Review: Oxo Tower Restaurant
The Oxo Tower Restaurant has been chugging along forever, minding its own business. Harvey Nicks has run the eighth-floor dining room for 19 years. Its head chef, Jeremy Bloor, has been there for 12. The restaurant manager is a relative rookie, with only nine years under his belt.
Located on the South Bank, in one of London’s most recognisable buildings, with views of St Paul’s, you’d assume it would be operated as a pitiless tourist trap, charging exorbitant prices to punters unlikely to return for a second sitting. But if that were the case, they’d make it easier to find. As it is, literally nobody could be accused of stumbling upon it by mistake – no signs guide the way and the lift is located down what looks like the serviceman’s entrance to an office building. The dining room has recently been refurbished, although that’s probably too strong a word, given it looks exactly the same; less a facelift, more a short course of botox. The bar has been lowered, apparently, and the back of the dining room overlooking the London Eye has been spruced up, but that’s about it.
My last visit was on a summers day, and I ate on the astro-turfed terrace. This time it was a bitterly cold February evening, so we were stuck inside. And inside, someone has made some very bold choices with the lighting. And by bold I mean blue. Very blue choices. Common wisdom says restaurant lighting should be warm and neutral. Candle-light where possible, low watt light-bulbs, that kind of thing. But here, everything is bathed in icy ultra violet, the kind of lighting they use in bus shelters when they want to stop people injecting themselves with heroin. It’s like eating at a very quiet nightclub, or a Santa’s grotto.
The menu is modern British, but ambitious with it, featuring pairings like pork rib eye with black pudding spring roll and kumquat marmelade, or veal ballotine with potato and anchovy salad sauce. First came an amuse bouche of Dorset crab on brioche, which would have fine were my bouche not distinctly unamused when I crunched down on a fragment of shell. The pork belly starter, though, looked like a million dollars under the lighting, with carrot and mango puree streaked across the plate like day-glo paint on a raver’s face. The pig was perfectly cooked – brown, crisp skin atop fatty white meat. Meanwhile tendrils of crackling reared up off the plate, and a tower of bok choi topped with date relish sat in the corner. The sweet potato with whipped cheese, baby beetroot and truffle honey was almost as good, and just as well presented.

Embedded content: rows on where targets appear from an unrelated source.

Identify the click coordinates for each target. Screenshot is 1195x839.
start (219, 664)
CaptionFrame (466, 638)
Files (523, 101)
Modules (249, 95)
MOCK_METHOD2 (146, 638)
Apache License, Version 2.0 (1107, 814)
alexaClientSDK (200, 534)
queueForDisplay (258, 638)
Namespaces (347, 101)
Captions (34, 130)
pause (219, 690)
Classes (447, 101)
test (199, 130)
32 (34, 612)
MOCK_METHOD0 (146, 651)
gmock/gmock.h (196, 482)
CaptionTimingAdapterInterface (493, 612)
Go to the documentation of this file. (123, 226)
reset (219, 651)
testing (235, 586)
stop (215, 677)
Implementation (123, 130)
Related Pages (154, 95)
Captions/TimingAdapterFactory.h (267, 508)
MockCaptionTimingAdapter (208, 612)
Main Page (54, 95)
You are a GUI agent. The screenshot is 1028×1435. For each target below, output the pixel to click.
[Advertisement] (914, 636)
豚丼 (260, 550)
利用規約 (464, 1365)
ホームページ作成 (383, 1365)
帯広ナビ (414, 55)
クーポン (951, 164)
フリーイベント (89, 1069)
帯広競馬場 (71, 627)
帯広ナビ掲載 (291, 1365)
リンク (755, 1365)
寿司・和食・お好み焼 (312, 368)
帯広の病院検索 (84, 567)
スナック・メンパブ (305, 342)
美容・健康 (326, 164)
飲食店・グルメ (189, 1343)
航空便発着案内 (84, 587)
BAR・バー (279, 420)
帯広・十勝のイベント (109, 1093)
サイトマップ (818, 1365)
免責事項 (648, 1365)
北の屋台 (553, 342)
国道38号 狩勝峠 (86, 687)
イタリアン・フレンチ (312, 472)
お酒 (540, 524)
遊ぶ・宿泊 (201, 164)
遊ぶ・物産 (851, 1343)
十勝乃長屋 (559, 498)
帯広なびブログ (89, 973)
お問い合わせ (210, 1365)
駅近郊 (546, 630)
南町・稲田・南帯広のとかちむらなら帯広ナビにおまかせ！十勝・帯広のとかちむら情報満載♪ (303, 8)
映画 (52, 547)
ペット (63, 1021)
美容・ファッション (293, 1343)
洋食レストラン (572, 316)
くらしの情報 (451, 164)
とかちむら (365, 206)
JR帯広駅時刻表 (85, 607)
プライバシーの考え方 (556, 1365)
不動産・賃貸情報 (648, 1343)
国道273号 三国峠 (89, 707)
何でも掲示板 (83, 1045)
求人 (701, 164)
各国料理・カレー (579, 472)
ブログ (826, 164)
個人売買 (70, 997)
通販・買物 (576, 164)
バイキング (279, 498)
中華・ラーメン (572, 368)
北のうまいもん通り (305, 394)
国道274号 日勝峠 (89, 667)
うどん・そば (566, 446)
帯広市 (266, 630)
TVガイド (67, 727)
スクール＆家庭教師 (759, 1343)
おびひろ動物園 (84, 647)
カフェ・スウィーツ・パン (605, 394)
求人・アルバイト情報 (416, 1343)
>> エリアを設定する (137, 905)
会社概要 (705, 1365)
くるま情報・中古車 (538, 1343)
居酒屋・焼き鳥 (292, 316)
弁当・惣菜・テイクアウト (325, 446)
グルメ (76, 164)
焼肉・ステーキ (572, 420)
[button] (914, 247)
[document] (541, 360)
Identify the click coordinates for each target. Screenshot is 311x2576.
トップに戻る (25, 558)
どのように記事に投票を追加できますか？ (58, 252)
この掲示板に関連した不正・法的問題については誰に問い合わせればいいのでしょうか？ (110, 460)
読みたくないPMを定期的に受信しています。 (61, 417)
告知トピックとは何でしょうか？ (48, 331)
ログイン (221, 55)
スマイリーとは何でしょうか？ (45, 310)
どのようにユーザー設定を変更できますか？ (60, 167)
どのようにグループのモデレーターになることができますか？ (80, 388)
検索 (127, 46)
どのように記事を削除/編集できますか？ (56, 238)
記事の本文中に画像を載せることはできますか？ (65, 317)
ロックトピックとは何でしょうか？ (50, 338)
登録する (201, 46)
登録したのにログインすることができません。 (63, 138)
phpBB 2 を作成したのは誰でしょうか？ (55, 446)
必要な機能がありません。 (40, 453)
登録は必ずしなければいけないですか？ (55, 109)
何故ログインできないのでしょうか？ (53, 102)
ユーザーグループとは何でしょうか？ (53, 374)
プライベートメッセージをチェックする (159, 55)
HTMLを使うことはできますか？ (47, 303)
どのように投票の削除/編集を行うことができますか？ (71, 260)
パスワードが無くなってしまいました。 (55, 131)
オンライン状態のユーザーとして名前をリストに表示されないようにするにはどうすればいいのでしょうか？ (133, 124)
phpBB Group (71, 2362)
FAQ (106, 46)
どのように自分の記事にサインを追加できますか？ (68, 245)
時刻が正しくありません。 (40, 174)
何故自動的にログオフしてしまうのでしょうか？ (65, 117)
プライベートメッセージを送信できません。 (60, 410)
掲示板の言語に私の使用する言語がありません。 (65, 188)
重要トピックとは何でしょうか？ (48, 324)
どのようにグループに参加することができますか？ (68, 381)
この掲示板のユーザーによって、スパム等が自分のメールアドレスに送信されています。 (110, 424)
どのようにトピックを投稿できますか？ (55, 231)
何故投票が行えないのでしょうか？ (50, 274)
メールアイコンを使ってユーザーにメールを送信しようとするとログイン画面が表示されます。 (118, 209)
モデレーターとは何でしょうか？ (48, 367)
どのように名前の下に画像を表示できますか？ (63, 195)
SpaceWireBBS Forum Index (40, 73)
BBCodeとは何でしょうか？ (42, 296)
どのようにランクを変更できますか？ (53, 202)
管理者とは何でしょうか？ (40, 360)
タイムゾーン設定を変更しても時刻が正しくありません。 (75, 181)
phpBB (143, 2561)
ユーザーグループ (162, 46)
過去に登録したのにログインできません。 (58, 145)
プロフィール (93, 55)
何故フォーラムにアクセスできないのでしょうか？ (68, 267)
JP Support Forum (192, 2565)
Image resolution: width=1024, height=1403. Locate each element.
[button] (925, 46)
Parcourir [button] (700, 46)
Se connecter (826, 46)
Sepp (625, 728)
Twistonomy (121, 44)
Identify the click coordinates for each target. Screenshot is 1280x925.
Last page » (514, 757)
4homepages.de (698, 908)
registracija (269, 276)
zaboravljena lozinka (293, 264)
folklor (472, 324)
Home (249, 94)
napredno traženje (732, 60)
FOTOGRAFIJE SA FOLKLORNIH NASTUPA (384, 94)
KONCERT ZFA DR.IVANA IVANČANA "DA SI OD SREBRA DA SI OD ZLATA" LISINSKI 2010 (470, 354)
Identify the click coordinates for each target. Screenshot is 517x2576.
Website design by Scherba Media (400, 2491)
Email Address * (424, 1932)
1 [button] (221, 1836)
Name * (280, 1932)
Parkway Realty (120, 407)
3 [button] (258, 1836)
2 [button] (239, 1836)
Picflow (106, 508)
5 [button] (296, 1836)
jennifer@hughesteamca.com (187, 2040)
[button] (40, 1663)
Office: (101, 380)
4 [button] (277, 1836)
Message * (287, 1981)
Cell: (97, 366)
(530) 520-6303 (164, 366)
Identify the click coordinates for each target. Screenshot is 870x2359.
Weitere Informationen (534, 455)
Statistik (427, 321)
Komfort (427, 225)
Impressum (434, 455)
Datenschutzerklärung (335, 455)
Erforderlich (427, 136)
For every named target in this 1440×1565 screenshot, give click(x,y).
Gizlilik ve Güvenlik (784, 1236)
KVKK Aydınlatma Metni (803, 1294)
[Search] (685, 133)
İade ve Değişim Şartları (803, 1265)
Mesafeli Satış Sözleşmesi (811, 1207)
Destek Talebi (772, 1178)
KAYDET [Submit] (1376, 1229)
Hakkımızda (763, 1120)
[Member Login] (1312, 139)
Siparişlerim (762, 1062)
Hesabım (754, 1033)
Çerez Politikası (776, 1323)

I had beef fillet with oxtail ravioli for my main, which I asked to be cooked rare. “Because of the lights, the steak will look darker than it really is,” explained the waiter. Now, I’m glad he said this, because it gives me the chance to make a joke about asking for my steak rare, not blue. However, it also acts as a neat illustration of why restaurant lighting shouldn’t be this colour – it interferes with your experience of the food. In the event, the beef was fine, as was the ravioli and accompanying spinach and blue cheese.
El Pye went for the monkfish, which was quite something, served underneath what looked like a hollowed out anemone (crafted from potato) filled with diced peppers and tomato, with some clams skulking in a light broth beneath.
For dessert, a plate of chocolate petit fours, each one very good. El Pye ordered what sounded like an unassuming rhubarb mascarpone, pistachio mousse and gin sorbet. It comes stacked into a candied phallus that bursts from a crockery volcano, white balls of meringue strewn around its base. The plates were made especially, I’m told. She gobbled it up whole.
The bill came to a shade under £200 – expensive, but not unreasonable so given the attention to detail. The wine list is comprehensive, the cocktails – especially one featuring bacon-infused Bourbon – good enough to ensure I’m writing this with a hangover. I just wish they’d sort out those lights. Either that or go the whole hog and call in some cage dancers.